GOALS:
(a) In the null space notes, retype everything from "It is easy to" down to "the two operations.".
(b) According to the null space notes, what is the dimension of the range of a linear transformation equal to?
(c) In the null space notes, rewrite the paragraph beginning "It is easy to show that the null space" as a short bulleted list that keeps its main facts.

DOCUMENT SEGMENT:
►
Nullspace

Among the three important vector spaces associated with a matrix of order m x n is the Null Space. Null spaces apply to linear transformations.

Range

Let T be a linear transformation from an m-dimension vector space X to an n-dimensional vector space Y, and let x₁, x₂, x₃, ..., x_m be a basis for X and let y₁, y₂, y₃, ..., y_n be a basis for Y, and consider its corresponding n × m matrix,

${\displaystyle M={\begin{pmatrix}a_{11}&a_{12}&a_{13}&\ldots &a_{1m}\\a_{21}&a_{22}&a_{23}&\ldots &a_{2m}\\a_{31}&a_{32}&a_{33}&\ldots &a_{3m}\\\vdots &\vdots &\vdots &\vdots &\vdots \\a_{n1}&a_{n2}&a_{n3}&\ldots &a_{nm}\\\end{pmatrix}}}$.

The image of X, T(X), is called the range of T. T(A) is obviously a subspace of Y.

Since any element x within X can be expressed as

${\displaystyle x=\sum _{i=1}^{m}c_{i}x_{i}}$,

${\displaystyle T(x)=T(\sum _{i=1}^{m}c_{i}x_{i})=\sum _{i=1}^{n}c_{i}T(x_{i})}$

implying that the range of T is the vector space spanned by the vectors T(x_i) which is indicated by the columns of the matrix. By a theorem proven earlier, the dimension of the vector space spanned by those vectors is equal to the maximum number of vectors that are linearly independent. Since the linear dependence of columns in the matrix is the same as the linear dependence of the vectors T(x_i), the dimension is equal to the maximum number of columns that are linearly independent, which is equal to the rank. We have the following important conclusion:

The dimension of the range of a linear transformation is equal to the rank of its corresponding matrix.

Null Space

For example, consider the matrix:${\displaystyle A={\begin{pmatrix}1&2\\2&4\end{pmatrix}}}$.

The null space of this matrix consists of the set:

${\displaystyle {\hbox{Null Space}}(A)=\left\{\mathbf {\begin{pmatrix}-2r\\r\end{pmatrix}} :r\in \mathbb {R} \right\}}$

It may not be immediately obvious how we found this set but it can be readily checked that any element of this set indeed gives the zero vector on being multiplied by A. Clearly,

${\displaystyle {\begin{pmatrix}-2\\1\end{pmatrix}}\in {\hbox{Null Space}}(A)}$ as

${\displaystyle {\begin{pmatrix}1&2\\2&4\end{pmatrix}}{\begin{pmatrix}-2\\1\end{pmatrix}}={\begin{pmatrix}0\\0\end{pmatrix}}}$.

Null Space as a vector space

It is easy to show that the null space is in fact a vector space. If we identify a n x 1 column matrix with an element of the n dimensional Euclidean space then the null space becomes its subspace with the usual operations. The null space may also be treated as a subspace of the vector space of all n x 1 column matrices with matrix addition and scalar multiplication of a matrix as the two operations.
◄
DATA EXCERPT:
►
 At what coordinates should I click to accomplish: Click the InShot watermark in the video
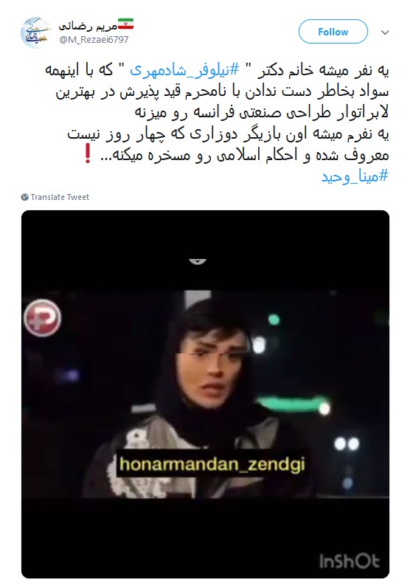coord(349,561)
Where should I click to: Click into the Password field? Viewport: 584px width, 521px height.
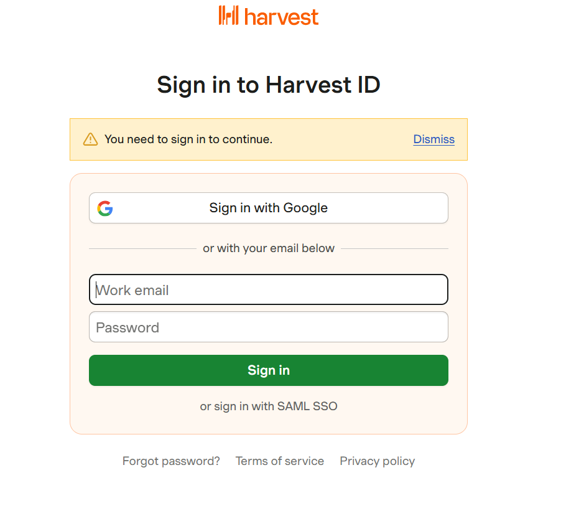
◄
RESULTS OF THE TASKS:
(a)
It is easy to show that the null space is in fact a vector space. If we identify a n x 1 column matrix with an element of the n dimensional Euclidean space then the null space becomes its subspace with the usual operations. The null space may also be treated as a subspace of the vector space of all n x 1 column matrices with matrix addition and scalar multiplication of a matrix as the two operations.

(b) The rank of its corresponding matrix.

(c)
- The null space is a vector space.
- If an n x 1 column matrix is identified with an element of n-dimensional Euclidean space, the null space is a subspace of that space under the usual operations.
- It can also be treated as a subspace of the vector space of all n x 1 column matrices, with matrix addition and scalar multiplication as the operations.